On Jan 5, 2010, at 13:43, mmalc Crawford wrote:

> I'm not sure what the point is here, though?

Well, taking what's likely a rhetorical question literally, the point (at least 
my point) is that switching from dates represented by conceptual structures 
such as NSDateComponents + NSCalendar + time zone (which is an important 
complication we were ignoring till you pointed that out) to dates represented 
by NSDate objects (which are "really" times, not dates) *isn't* going to 
simplify the programmer's task, and will probably complicate it.

> It's the job of the application to present to the user a representation of a 
> date that they can understand. It's the job of the programmer to interpret 
> that unambiguously such that it can be stored and recreated -- which is the 
> issue here. Talking about date components in the abstract as if any date can 
> arbitrarily be reduced to a collection of components without reference to any 
> other context (the calendar and time zone) is misleading.
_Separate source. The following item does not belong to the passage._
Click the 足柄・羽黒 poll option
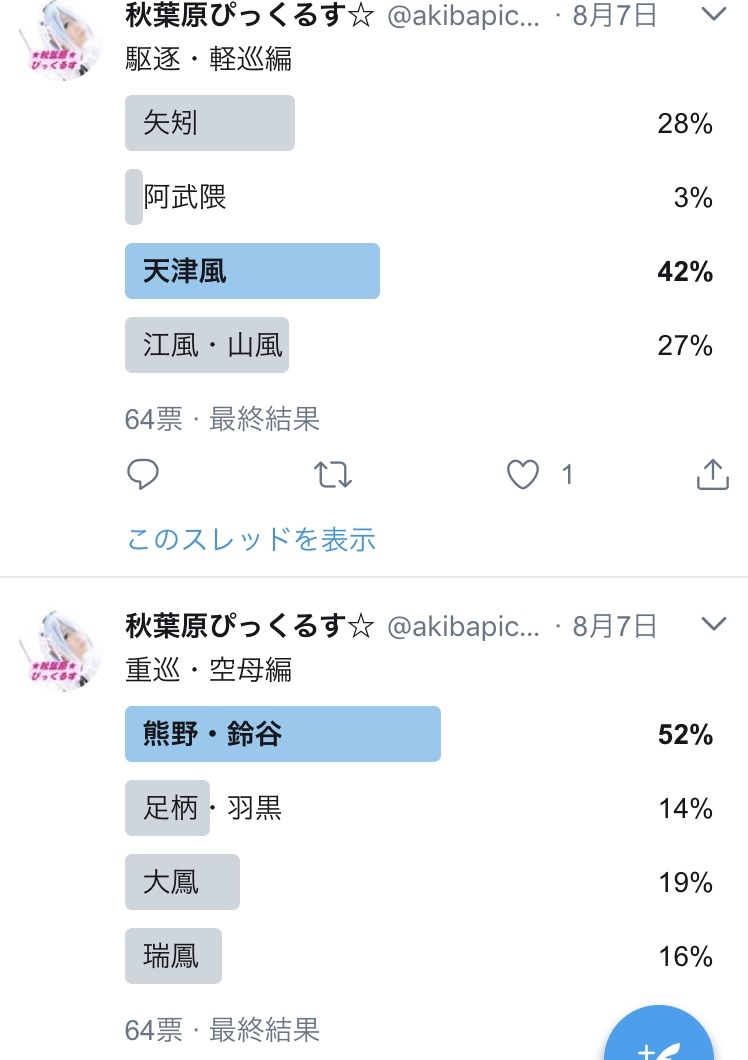The image size is (748, 1060). tap(212, 808)
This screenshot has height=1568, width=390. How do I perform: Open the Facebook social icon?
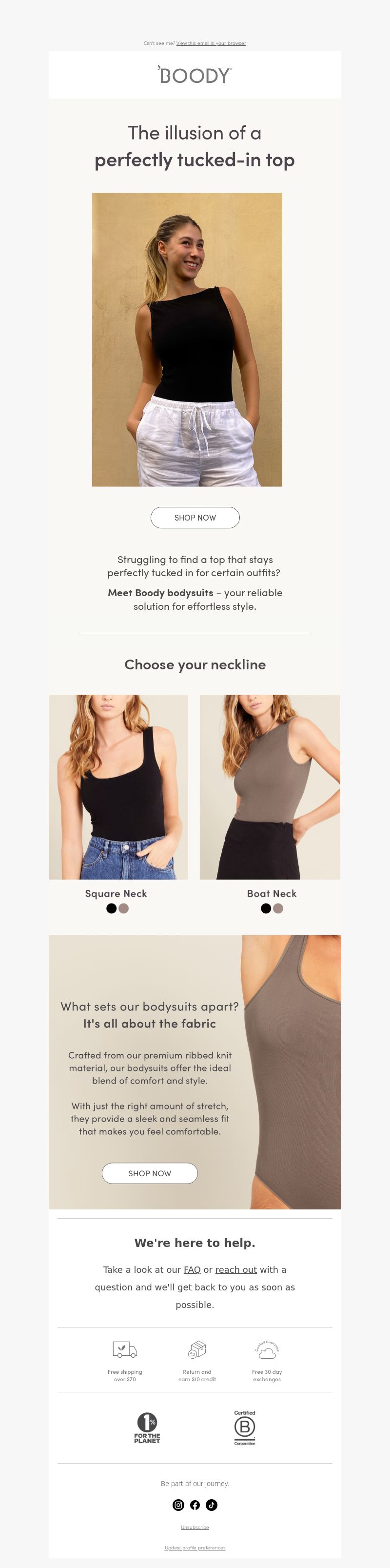coord(195,1505)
Yes, there's no answer to the question without reference to what piece of 
application functionality (what programming task) is under consideration. Dates 
with times, dates without times, dates relative to a pre-determined calendar 
and time zone, dates relative to the user's locale, dates relative to a service 
provider's locale, dates kept transiently in memory, dates written to 
persistent storage, these are all things that have to be settled on a case by 
case basis, and multiple approaches may need to co-exist in a single 
application.

I actually believe that Apple thought this through very carefully (twice -- 
once producing NSCalendarDate, which presumably wasn't a satisfactory solution, 
and once producing NSCalendar + NSDateComponents, which we hope is), and to 
ignore or bypass NSCalendarDate simply wastes the effort that was put into it. 
And risks Doing It Wrong™.

But that's probably too much soapbox time on my part, so I'll climb down now.